Enhancing visible-light driven photocatalytic performance of BiOBr by self-doping and in-situ deposition strategy: A synergistic effect between Bi5+ and metallic Bi

Abstract A novel composite photocatalyst of Bi/BiOBr-Bi5+ was successfully developed via a facile two-step procedure. The co-existence of self-doped Bi5+ and in-situ deposited Bi(M) was evidenced by X-ray diffraction, field-emission transmission electron microscope and X-ray photoelectron spectra.
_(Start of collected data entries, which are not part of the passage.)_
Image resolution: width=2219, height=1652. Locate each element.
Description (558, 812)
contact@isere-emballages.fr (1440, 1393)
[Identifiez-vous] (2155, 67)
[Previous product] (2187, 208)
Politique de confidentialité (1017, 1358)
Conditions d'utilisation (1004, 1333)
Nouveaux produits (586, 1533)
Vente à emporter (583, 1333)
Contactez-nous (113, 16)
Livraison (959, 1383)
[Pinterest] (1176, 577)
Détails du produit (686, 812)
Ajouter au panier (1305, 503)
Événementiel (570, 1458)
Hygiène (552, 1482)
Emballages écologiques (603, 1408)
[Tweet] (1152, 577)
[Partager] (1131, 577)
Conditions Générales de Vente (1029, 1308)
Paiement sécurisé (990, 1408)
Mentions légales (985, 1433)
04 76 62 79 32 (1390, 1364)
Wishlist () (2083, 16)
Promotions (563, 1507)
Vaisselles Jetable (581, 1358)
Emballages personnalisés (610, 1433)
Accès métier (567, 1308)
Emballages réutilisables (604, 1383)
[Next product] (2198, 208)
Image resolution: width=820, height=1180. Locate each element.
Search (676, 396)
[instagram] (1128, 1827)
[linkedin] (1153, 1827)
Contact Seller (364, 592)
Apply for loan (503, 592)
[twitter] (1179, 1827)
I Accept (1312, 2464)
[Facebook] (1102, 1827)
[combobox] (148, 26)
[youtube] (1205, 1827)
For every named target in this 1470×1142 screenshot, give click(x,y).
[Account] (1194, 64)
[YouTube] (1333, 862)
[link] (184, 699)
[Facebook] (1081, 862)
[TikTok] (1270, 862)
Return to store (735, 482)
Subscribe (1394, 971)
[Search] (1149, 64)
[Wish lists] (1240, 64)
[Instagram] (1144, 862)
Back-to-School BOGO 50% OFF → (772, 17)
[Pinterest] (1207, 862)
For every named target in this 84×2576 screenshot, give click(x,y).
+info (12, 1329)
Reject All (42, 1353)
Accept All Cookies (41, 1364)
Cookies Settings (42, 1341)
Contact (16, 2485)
Its photocatalytic performance on the Rhodamine B (RhB) degradation under visible light irradiation displayed a significant improvement compared with that of Bi/BiOBr or BiOBr-Bi5+, which was mainly attributed to the synergistic effect between Bi(M) and Bi5+. For Bi(M), enhancement of visible-light absorption capacity was beneficial from surface plasmon resonance (SPR) effect while the promoted separation of photoinduced charge carriers was attributed to the formation of oxygen vacancies (OVs) and Schottky-barrier. Besides, Bi(M) induced a predominant exposure of (0 1 0) facet, further enhancing photocatalytic performance. Differently, Bi5+ brought a narrowed bandgap of BiOBr in increasing the carrier density. A plausible mechanism towards RhB degradation was proposed based on analysis of electron transfer pathway and determination of dominant active species. The work offers new routes to enhance the photocatalytic performance of Bi-based materials without introducing any impurities.